I’ve been going through my grad school notes, deciding what to keep and what to dispose of. On many of my notes are little sketches of scenes in class that I would write when something struck me as interesting, absurd, or annoying. Here’s one I just found, written in November 2004 in my 18th-Century British Literature seminar:
So the man in my class, a middle-aged man with thinning hair who wears striped chambray shirts, jeans and brown shoes, says he is quitting the program because a company has made him an offer to take them public — an offer “too good to refuse,” he says, using those words. Others in the class are alarmed, trying to get him to consider continuing while he takes the company public, or putting off the IPO until the semester’s over.
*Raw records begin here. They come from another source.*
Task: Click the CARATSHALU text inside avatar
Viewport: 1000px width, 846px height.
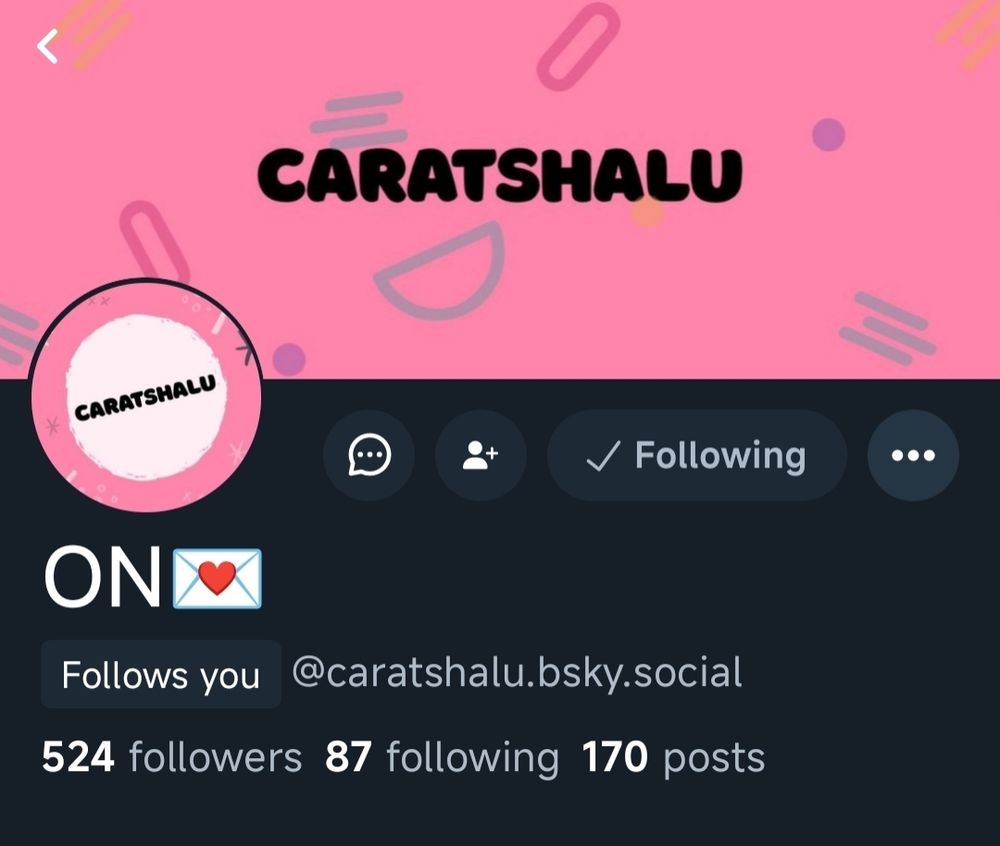Action: [146, 398]
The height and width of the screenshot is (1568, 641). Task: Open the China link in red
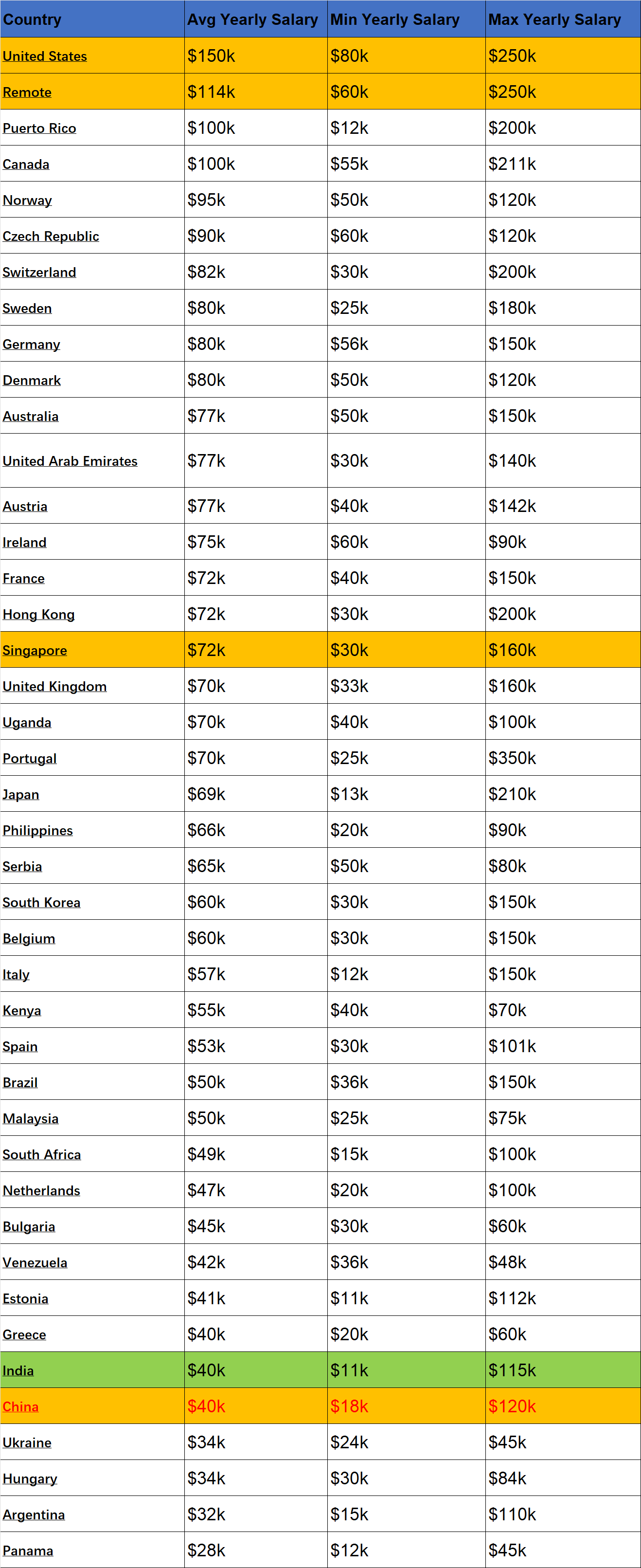click(21, 1406)
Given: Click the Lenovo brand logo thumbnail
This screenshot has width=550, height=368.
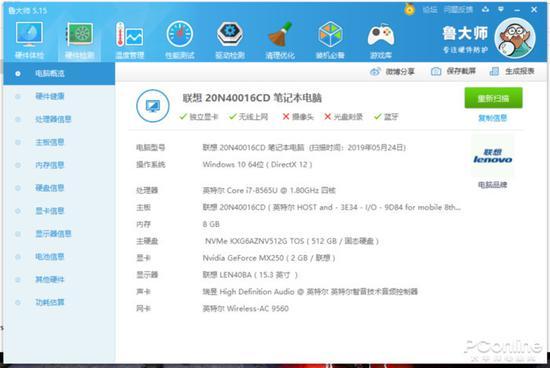Looking at the screenshot, I should click(492, 156).

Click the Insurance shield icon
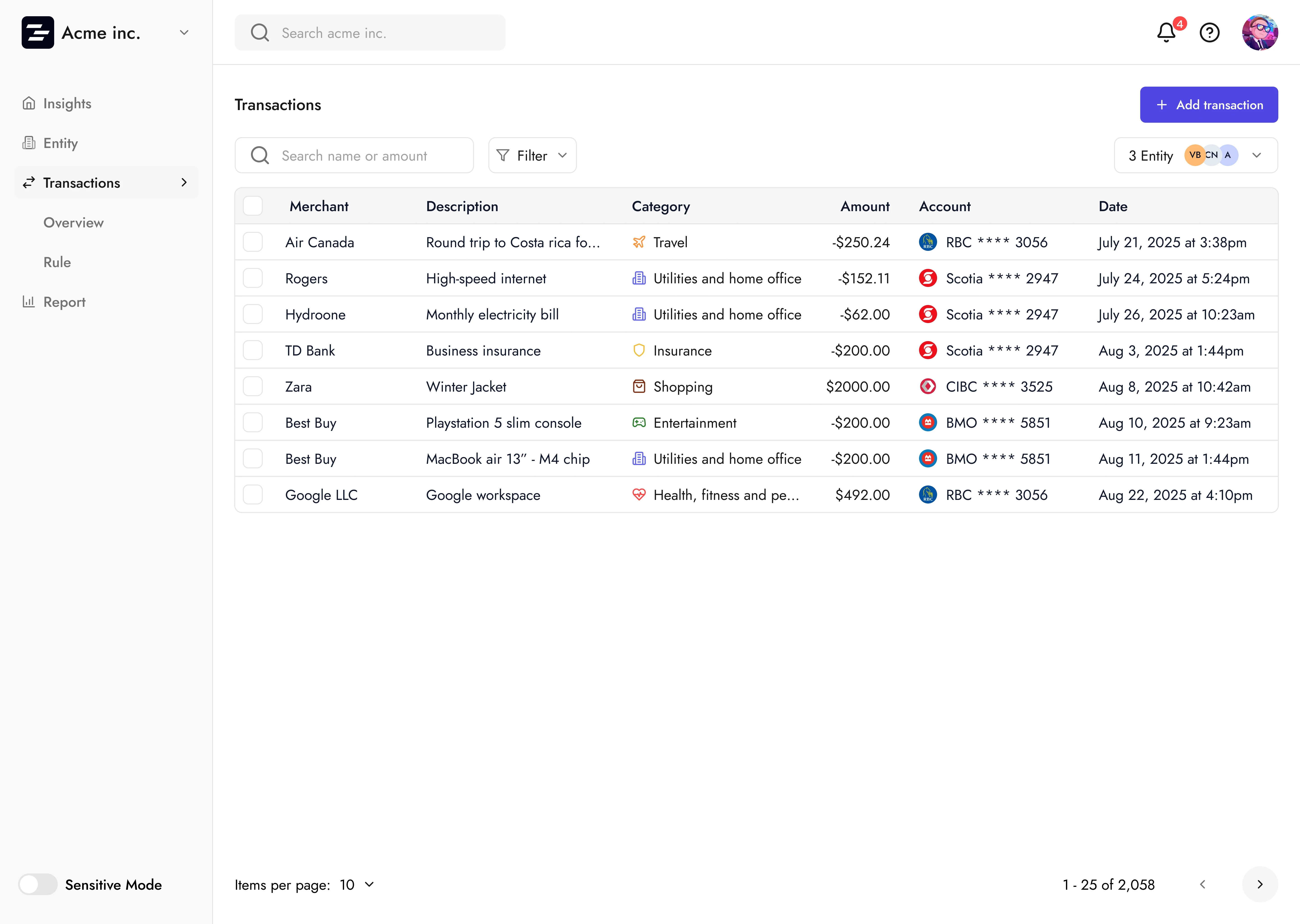pos(639,351)
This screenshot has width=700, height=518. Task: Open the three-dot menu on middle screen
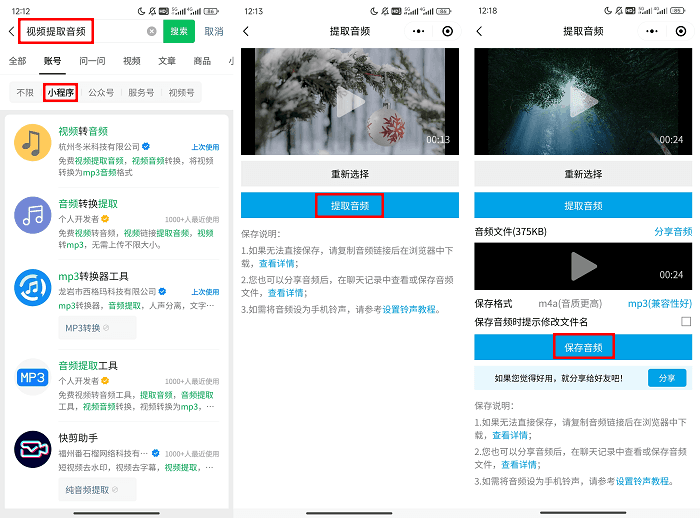[418, 31]
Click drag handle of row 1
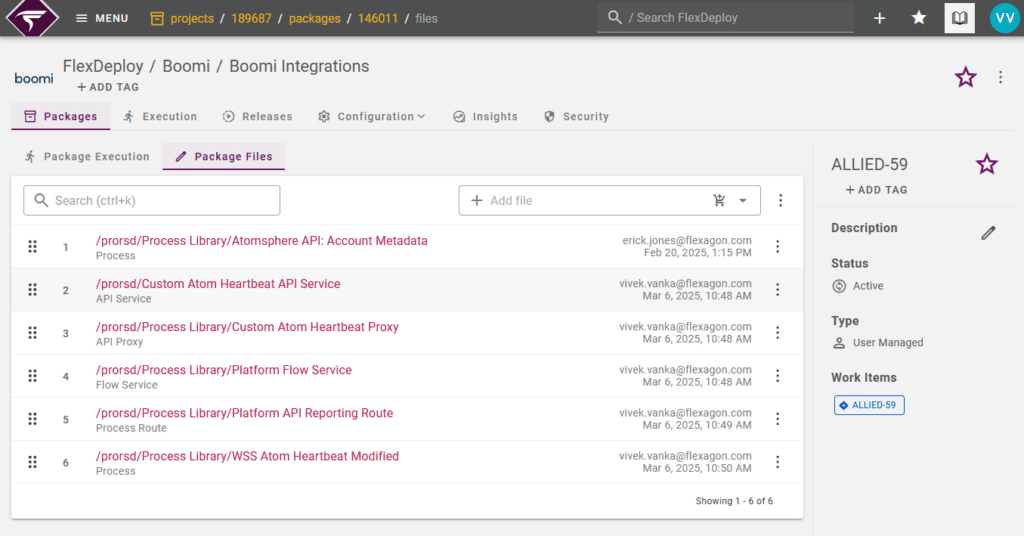 [32, 247]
“Obviously,” he says, the pomposity just below the surface, “none of you have taken a company public.” He goes on — it is a task that consumes one’s life, he says. “You eat, sleep, and shit it,” he says.
And, my god, I try to shift my mind around to try to fathom this. What would make me quit the program? What is that important to me? Money? Surely not.
That last line makes me laugh. If money is important to you, you really don’t have much business getting an MFA in creative writing! It’s not a degree that you earn back in money. It’s one that gives you returns in experience and community — and that is only going to be valuable to you if other things are not more valuable.
I wonder what happened to that man. I don’t remember him very much at all now.